Secondary Skull Base Malignancies in Survivors of Retinoblastoma: The Memorial Sloan Kettering Cancer Center Experience

Abstract

We report the pathology and outcome of secondary skull base tumors in patients previously treated with external beam radiation for retinoblastoma (Rb). Rb patients are at increased risk of second head and neck primary malignancies due to early radiation exposure during treatment and loss of RB1 protein in genetic carriers. An institutional database was reviewed for patients with retinoblastoma who had previously received radiation therapy and subsequently developed skull base tumors.

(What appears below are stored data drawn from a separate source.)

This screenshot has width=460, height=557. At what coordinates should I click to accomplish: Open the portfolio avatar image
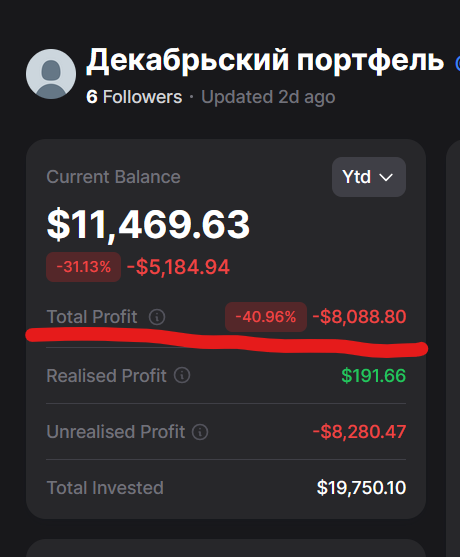pyautogui.click(x=51, y=74)
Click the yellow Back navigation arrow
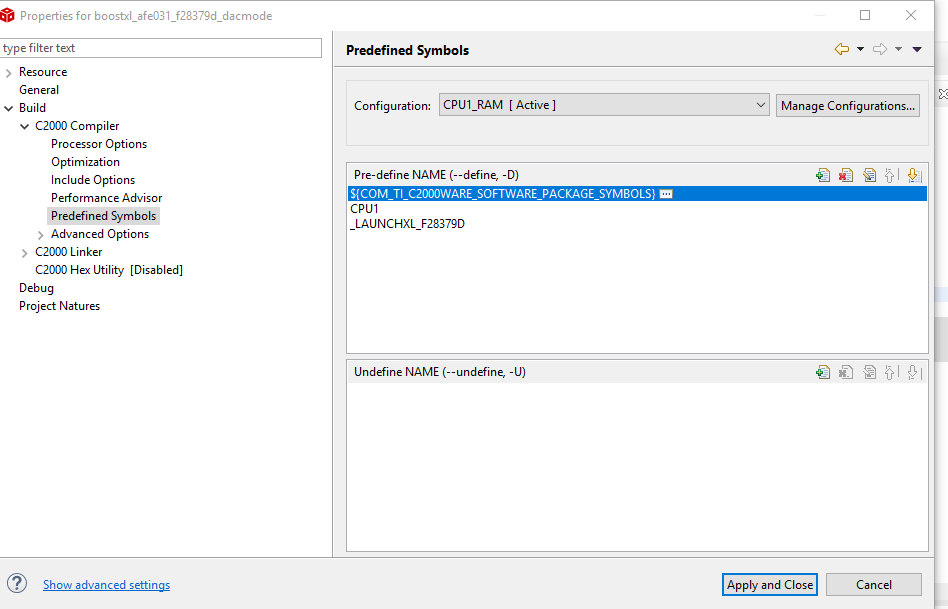 coord(841,49)
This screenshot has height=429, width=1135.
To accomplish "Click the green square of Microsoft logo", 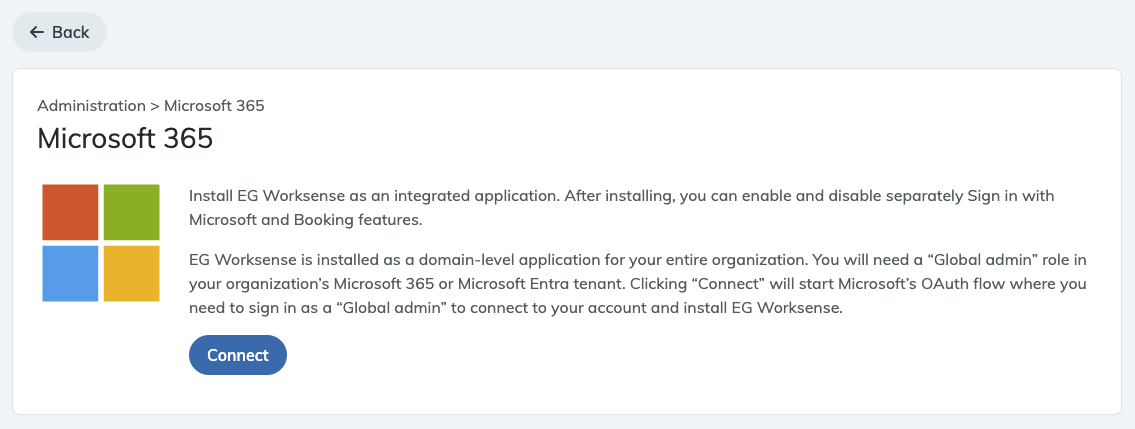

Seventeen patients met the selection criteria. The median age of Rb diagnosis was 12 months. Thirteen cases underwent enucleation in addition to radiation therapy as part of initial Rb treatment. A median of 19 years elapsed between the diagnosis of Rb and diagnosis of skull base malignancy. The most common tumors were osteogenic sarcoma (39%) and leiomyosarcoma (22%). Eleven (71%) patients received postoperative chemotherapy, and 7 (41%) received postoperative radiotherapy. Three (24%) patients underwent salvage surgery for recurrent disease. Five-year survival was 68%, and 10-year survival was 51% by Kaplan-Meier analysis. Secondary malignancy in Rb patients is a well-defined event. The use of surgery with appropriate adjuvant therapy was associated with a 51% 10-year survival in this study population.